=== Problem to work on ===
A verbatim copy of the line containing "Click office remote" and all lines after it, up to and including the final line of the records, is the only acceptable output.

=== Stored data entries ===
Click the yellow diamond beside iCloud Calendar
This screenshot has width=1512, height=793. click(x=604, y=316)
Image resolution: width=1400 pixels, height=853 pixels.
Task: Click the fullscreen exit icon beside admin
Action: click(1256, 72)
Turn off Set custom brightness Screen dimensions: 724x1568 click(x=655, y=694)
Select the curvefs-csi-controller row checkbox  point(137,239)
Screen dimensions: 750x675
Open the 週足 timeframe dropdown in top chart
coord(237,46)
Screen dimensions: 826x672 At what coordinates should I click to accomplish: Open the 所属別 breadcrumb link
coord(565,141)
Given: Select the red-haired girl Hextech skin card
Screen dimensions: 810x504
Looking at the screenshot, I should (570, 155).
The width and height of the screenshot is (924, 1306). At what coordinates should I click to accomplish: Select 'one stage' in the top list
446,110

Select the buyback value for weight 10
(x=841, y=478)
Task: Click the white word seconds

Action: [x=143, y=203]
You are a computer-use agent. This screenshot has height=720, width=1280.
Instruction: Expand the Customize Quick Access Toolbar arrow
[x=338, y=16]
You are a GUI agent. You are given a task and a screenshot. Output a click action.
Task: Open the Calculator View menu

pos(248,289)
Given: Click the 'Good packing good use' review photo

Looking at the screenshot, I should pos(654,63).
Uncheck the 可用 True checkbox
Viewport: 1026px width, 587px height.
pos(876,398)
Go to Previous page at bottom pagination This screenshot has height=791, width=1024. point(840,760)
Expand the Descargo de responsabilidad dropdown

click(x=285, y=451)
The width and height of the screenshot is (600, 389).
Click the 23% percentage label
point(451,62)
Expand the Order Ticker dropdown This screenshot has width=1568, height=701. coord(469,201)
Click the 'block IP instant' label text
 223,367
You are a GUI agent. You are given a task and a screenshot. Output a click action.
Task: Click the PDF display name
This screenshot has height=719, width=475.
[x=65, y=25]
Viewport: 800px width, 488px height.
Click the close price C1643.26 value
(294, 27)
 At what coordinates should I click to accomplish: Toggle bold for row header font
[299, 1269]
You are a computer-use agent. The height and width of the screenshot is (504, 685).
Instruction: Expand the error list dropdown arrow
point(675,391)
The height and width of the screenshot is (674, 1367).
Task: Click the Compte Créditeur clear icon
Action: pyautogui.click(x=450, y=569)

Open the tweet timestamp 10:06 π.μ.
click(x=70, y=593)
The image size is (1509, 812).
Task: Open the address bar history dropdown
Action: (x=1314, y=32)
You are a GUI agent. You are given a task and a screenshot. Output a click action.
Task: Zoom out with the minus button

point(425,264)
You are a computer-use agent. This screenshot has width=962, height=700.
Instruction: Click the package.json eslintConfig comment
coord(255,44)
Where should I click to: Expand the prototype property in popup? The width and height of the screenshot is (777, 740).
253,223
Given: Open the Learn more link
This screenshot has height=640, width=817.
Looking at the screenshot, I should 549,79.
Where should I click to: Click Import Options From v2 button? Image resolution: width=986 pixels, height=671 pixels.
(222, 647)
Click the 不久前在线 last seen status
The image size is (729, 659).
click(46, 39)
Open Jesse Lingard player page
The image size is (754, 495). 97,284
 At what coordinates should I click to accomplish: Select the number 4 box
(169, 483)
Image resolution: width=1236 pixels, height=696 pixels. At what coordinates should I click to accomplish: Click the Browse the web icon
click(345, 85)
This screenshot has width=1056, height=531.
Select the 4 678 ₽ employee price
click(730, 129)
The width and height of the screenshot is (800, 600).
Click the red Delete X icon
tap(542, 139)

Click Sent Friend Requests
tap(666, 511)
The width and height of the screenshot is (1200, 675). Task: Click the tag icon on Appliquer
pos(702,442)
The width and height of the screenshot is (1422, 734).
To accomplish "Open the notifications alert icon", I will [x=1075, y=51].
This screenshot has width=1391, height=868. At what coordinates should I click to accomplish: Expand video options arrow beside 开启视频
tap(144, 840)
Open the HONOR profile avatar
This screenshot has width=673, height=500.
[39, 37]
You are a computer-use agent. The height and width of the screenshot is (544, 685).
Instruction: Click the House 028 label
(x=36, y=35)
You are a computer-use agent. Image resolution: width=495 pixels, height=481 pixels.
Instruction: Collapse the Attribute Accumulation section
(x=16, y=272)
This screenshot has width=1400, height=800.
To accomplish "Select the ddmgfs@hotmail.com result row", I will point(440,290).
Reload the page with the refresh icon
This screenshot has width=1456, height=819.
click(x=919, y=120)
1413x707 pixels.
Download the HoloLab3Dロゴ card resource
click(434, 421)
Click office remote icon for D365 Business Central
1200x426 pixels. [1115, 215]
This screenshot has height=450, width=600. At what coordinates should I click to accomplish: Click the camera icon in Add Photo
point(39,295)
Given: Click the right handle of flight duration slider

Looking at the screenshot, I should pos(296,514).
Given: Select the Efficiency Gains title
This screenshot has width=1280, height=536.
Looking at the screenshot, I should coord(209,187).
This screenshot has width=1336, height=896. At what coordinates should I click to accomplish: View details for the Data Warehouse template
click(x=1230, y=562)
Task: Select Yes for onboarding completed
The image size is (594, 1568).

=== The completed task ===
Click office remote icon for D365 Business Central
1200x426 pixels. [1115, 215]
This screenshot has height=450, width=600. At what coordinates should I click to accomplish: Click the camera icon in Add Photo
point(39,295)
Given: Click the right handle of flight duration slider

Looking at the screenshot, I should pos(296,514).
Given: Select the Efficiency Gains title
This screenshot has width=1280, height=536.
Looking at the screenshot, I should coord(209,187).
This screenshot has width=1336, height=896. At what coordinates should I click to accomplish: View details for the Data Warehouse template
click(x=1230, y=562)
Task: Select Yes for onboarding completed
The image size is (594, 1568).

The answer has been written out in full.